We believe this constellation of findings should encourage designers of EHRs think
creatively about how to decrease the time burden of the EHR on clinicians. Changes
such as increased interoperability between systems and streamlining workflows to minimize
the number of clicks required to complete tasks[16] may help to decrease the time burden of EHR use and potentially improve both the
quality of life of our physician workforce and patient experience in the health care
system.
Multiple Choice Question
Which of the following is true about the CG CAHPS Survey?
-
Elicits feedback from patients about their satisfaction with inpatient care
-
Is the only CMS-approved survey to assess patient satisfaction with health care experiences
-
Is developed by the Agency for Healthcare Research and Quality (AHRQ)
-
The overall communication quality domain is considered a surrogate for overall satisfaction
with care
Correct Answer: The correct answer is c. The CAHPS family of surveys was developed by the AHRQ to
assess patient satisfaction with various aspects of their health care experiences.
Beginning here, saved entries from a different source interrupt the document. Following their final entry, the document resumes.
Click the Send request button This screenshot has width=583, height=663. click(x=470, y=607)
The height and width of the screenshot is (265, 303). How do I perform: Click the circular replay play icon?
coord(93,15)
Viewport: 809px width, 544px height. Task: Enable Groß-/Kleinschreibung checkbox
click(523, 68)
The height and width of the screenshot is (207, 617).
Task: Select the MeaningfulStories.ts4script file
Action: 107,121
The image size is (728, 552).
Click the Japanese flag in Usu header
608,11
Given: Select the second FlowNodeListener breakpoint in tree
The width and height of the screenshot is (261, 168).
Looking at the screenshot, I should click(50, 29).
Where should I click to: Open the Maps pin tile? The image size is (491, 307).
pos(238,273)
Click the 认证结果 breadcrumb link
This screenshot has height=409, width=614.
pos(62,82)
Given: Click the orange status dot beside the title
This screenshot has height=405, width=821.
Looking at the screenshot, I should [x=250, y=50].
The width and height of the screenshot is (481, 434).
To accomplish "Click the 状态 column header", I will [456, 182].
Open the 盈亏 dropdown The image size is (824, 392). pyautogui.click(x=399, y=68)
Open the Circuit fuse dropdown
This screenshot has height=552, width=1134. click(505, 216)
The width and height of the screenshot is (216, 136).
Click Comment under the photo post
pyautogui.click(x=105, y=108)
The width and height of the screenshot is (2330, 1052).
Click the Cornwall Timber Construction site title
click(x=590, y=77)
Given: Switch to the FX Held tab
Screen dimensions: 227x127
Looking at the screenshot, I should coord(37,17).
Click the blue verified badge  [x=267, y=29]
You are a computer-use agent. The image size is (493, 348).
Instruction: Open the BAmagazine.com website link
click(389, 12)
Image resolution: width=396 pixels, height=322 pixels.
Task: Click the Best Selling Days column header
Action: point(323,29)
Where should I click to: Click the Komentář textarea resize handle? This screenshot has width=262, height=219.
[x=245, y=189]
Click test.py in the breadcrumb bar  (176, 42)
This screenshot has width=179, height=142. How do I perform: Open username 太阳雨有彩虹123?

The CG CAHPS is designed to assess patient satisfaction with ambulatory or outpatient
care. Other surveys to assess patient satisfaction include: HCAHPS to assess satisfaction
with inpatient care, Outpatient and Ambulatory Surgery (OAS CAHPS) to assess satisfaction
with ambulatory surgery, and the CAHPS Hospice Survey to assess satisfaction with
hospice care.
The CG CAHPS survey is quite robust, and measures patient satisfaction with several
factors pertinent to their outpatient experiences including: getting timely appointments,
helpful office staff, and how well providers communicate with patients. The survey
item assessing the patient's likelihood of recommending the provider, however, is
commonly considered a surrogate for overall satisfaction with care.